Task requirements
Copy the rows below verbatim, starting at the line that contains "At what (x,y)" and ending at the last line of the rows, with both ends included. Omit the pictures from your answer.

Extracted entries

________________

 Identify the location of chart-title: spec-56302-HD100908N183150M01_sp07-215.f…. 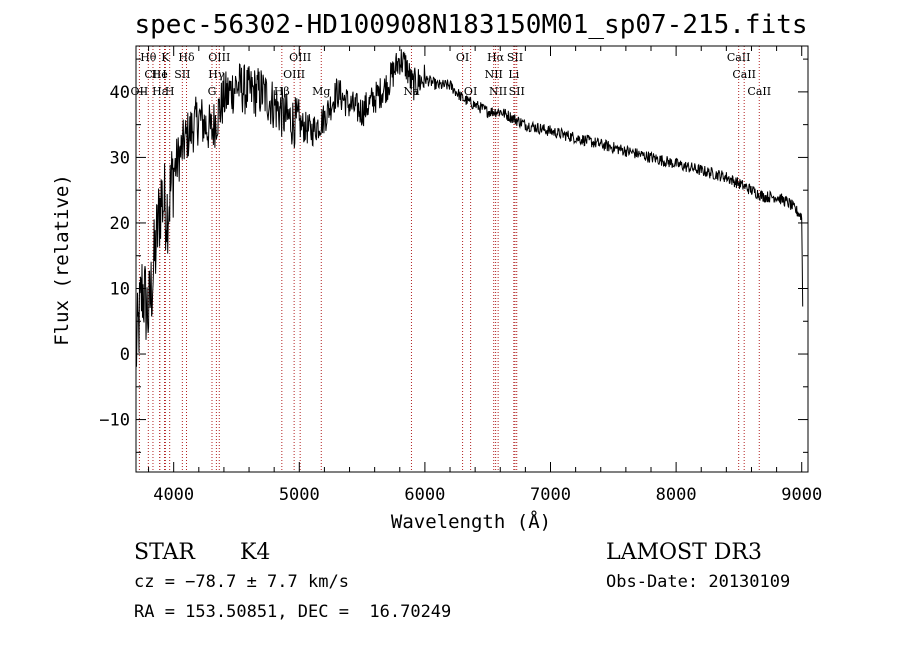
(470, 25).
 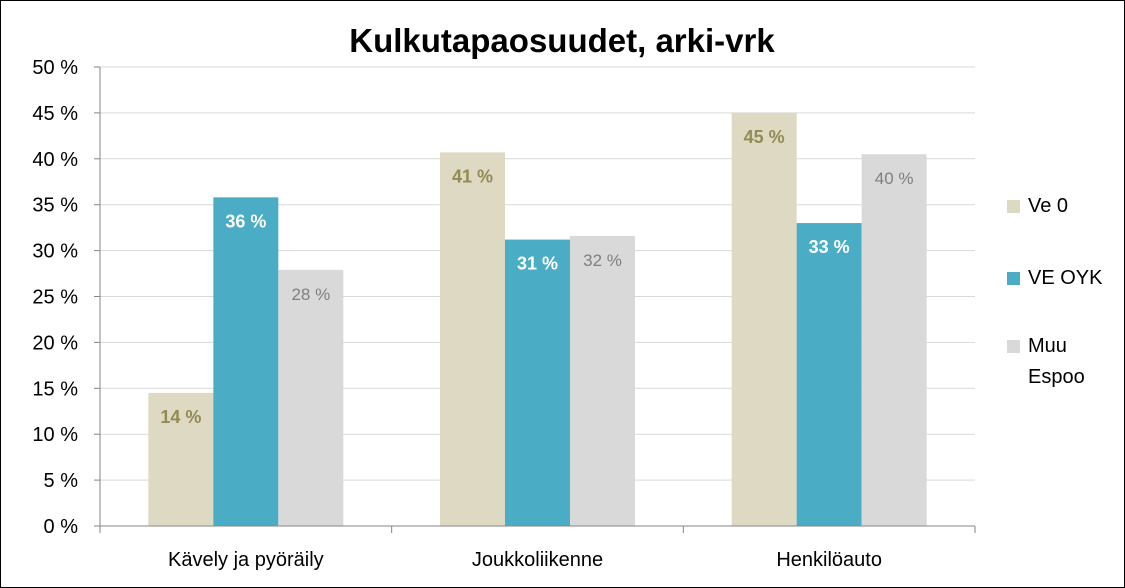 I want to click on y-tick-label: 20 %, so click(x=55, y=343).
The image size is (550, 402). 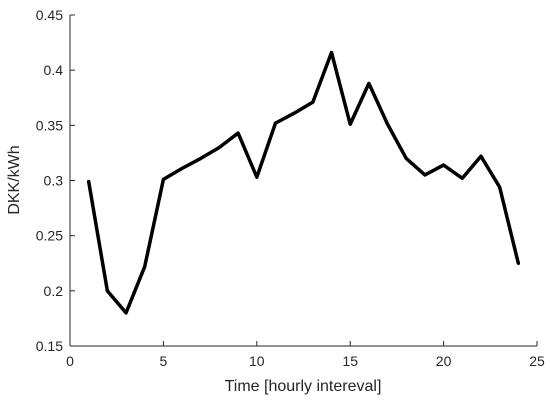 I want to click on y-tick-label: 0.35, so click(x=50, y=125).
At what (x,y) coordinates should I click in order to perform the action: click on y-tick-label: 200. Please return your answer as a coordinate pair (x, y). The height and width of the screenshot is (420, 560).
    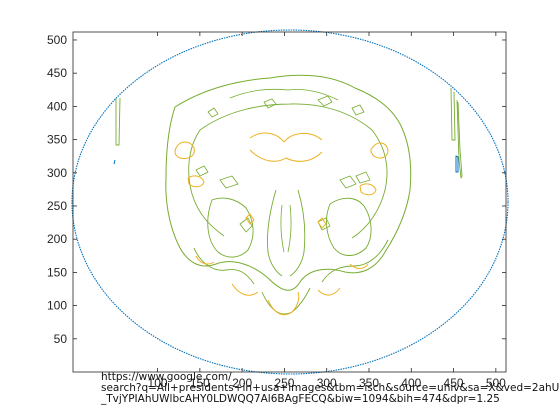
    Looking at the image, I should click on (57, 239).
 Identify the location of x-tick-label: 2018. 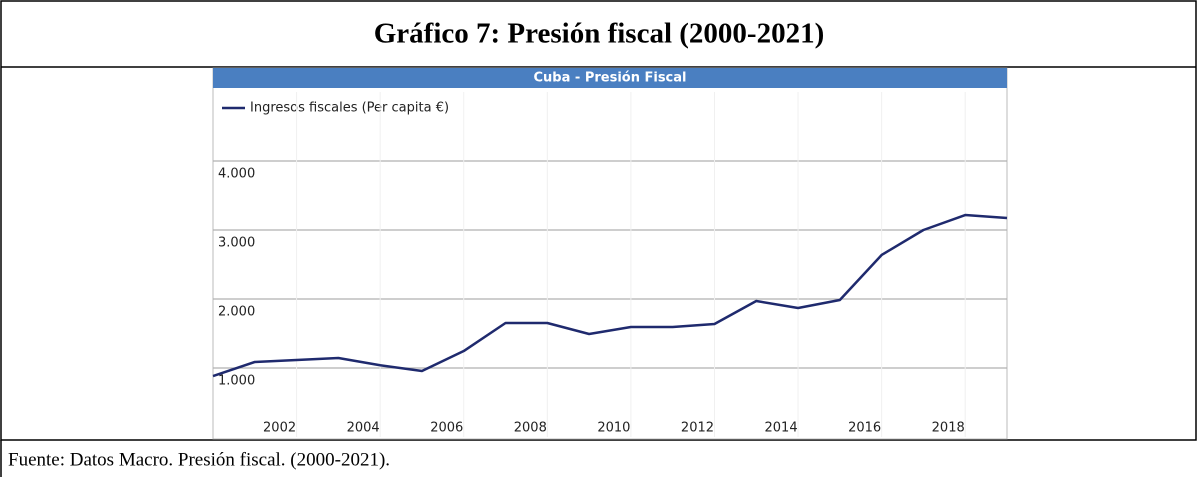
(948, 428).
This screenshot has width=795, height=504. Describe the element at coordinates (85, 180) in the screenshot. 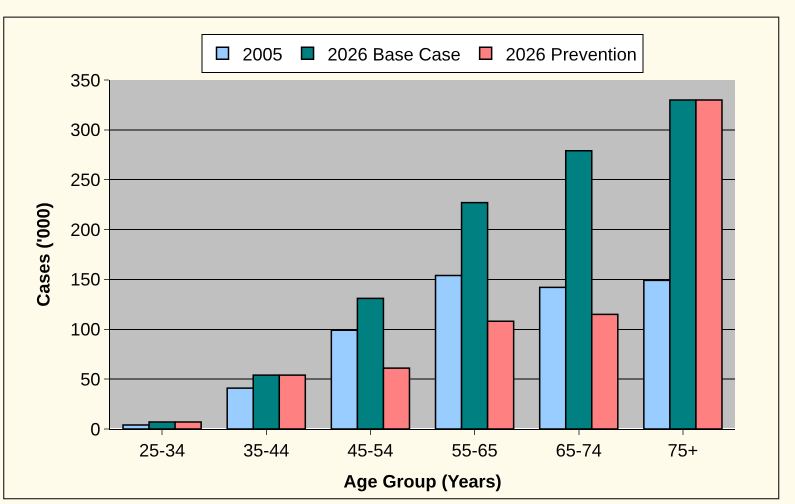

I see `y-tick-label: 250` at that location.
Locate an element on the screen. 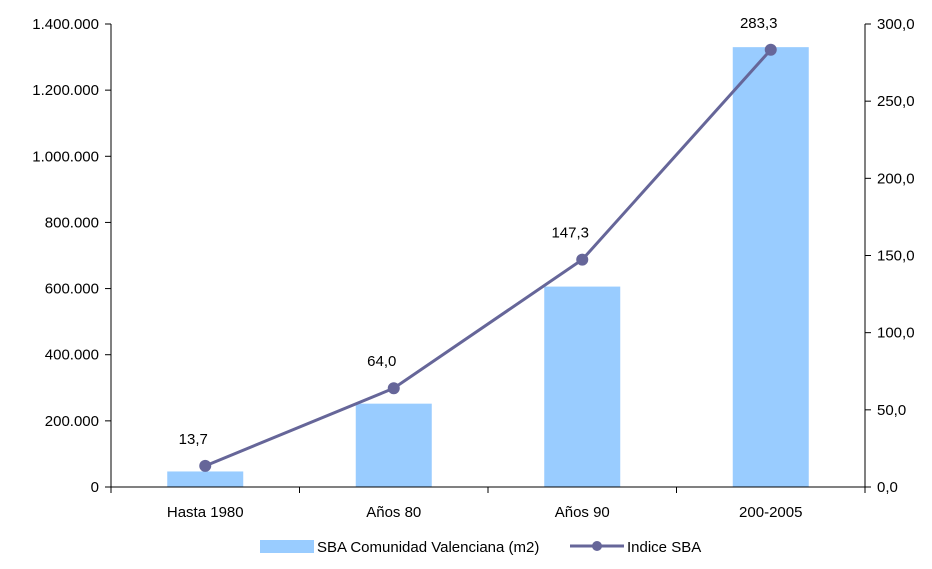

________________

Your response
At what (x,y) coordinates should I click in order to perform the action: click on y-tick-label: 200. Please return your answer as a coordinate pair (x, y). The height and width of the screenshot is (420, 560).
    Looking at the image, I should click on (57, 239).
 Identify the location of x-tick-label: 2018. 
(948, 428).
This screenshot has width=795, height=504. Describe the element at coordinates (85, 180) in the screenshot. 

I see `y-tick-label: 250` at that location.
Locate an element on the screen. 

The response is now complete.